━━ DATA FOR PROCESSING

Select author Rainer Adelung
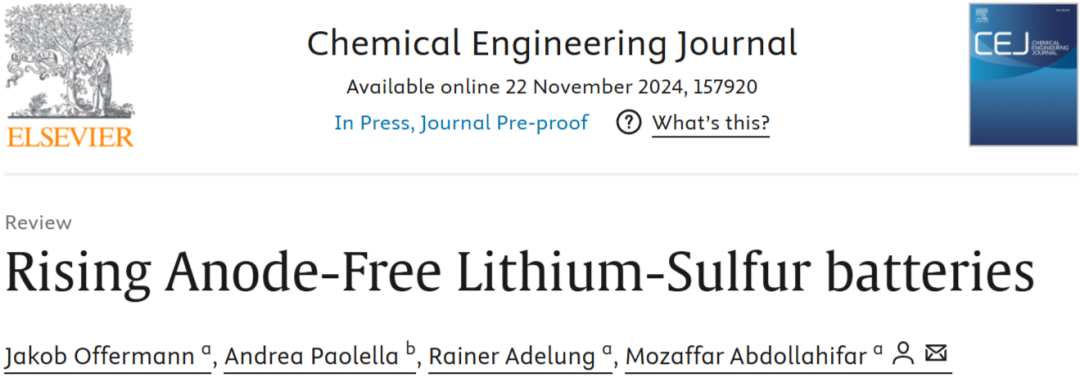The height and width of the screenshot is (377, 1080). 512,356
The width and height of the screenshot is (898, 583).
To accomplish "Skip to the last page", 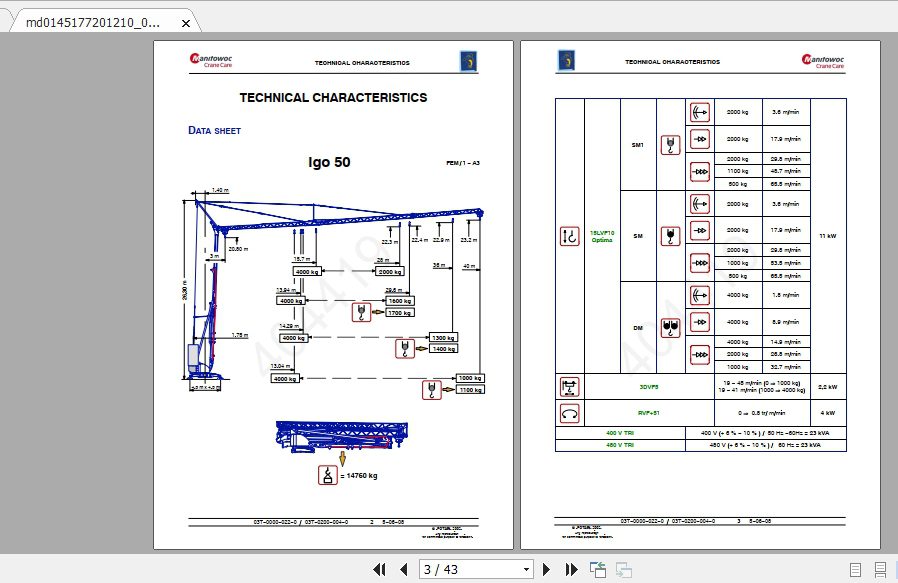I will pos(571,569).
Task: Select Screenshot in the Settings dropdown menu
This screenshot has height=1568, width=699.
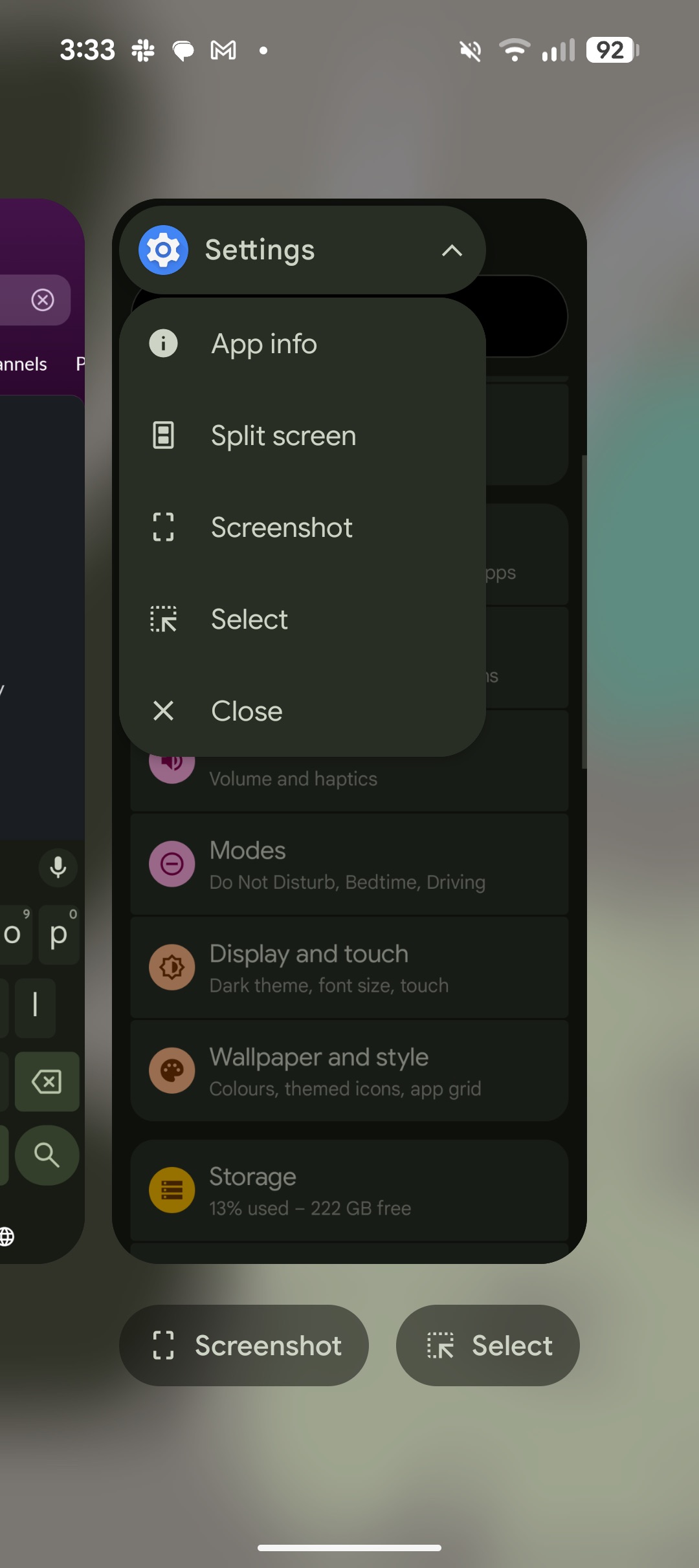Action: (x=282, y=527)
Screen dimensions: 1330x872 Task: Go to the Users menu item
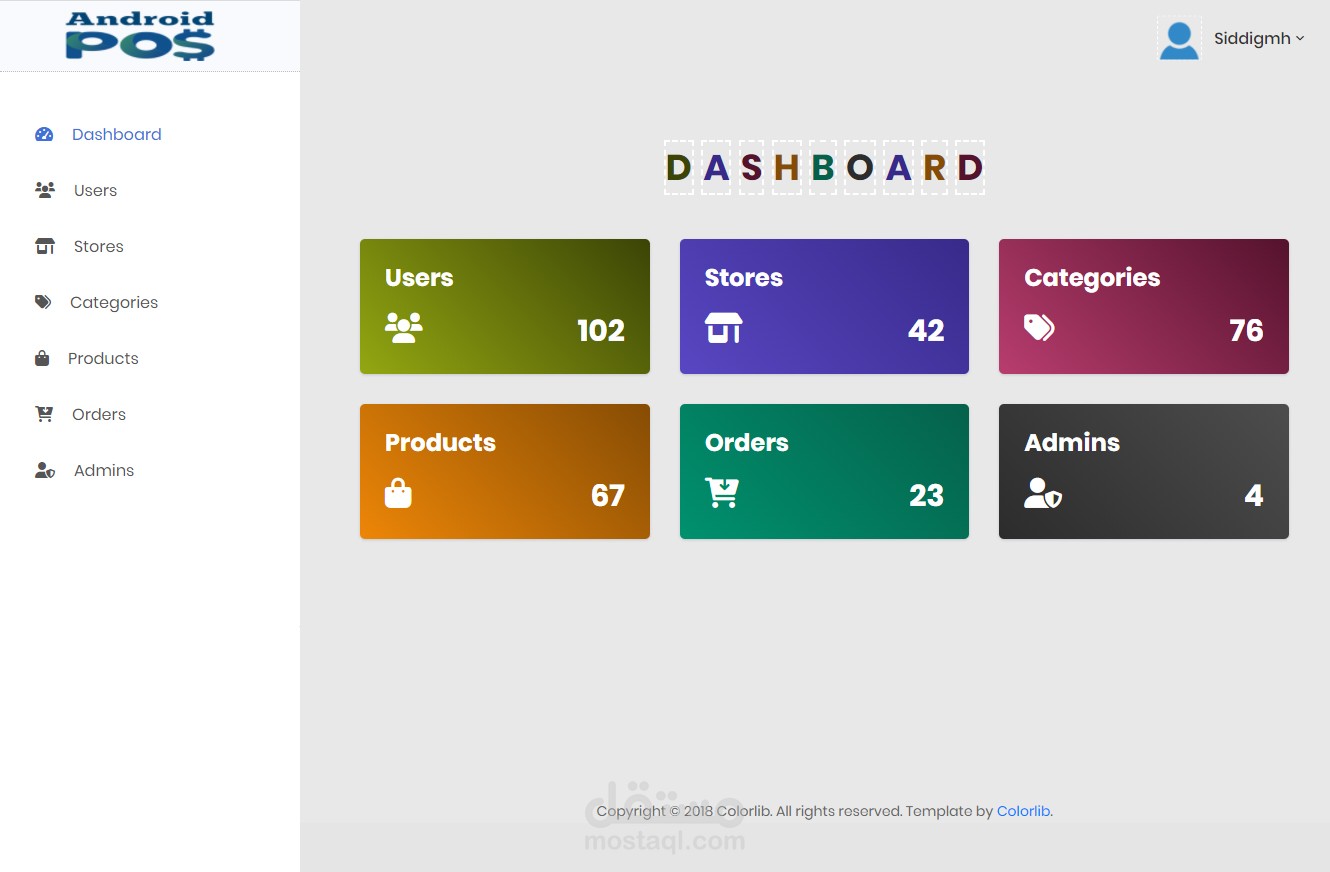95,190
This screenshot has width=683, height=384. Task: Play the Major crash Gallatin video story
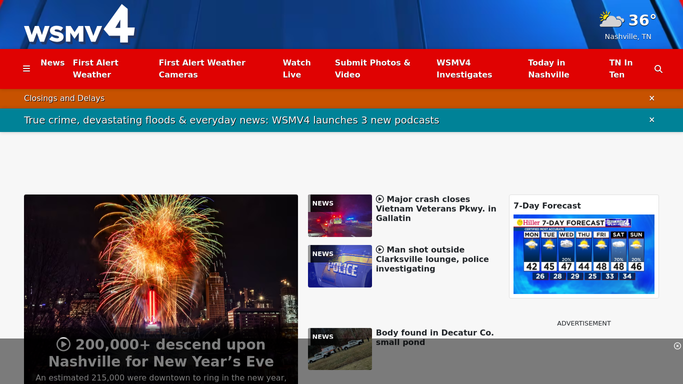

━━━━

> EXERCISE REQUIREMENTS: What is needed is an exact transcription of the lines from the one containing "Screen dimensions: 1330x872" through the last line of the records above, both included, with no pictures.

> SOLUTION TO THE PROBLEM:
Screen dimensions: 1330x872 Task: Go to the Users menu item
95,190
This screenshot has width=683, height=384. Task: Play the Major crash Gallatin video story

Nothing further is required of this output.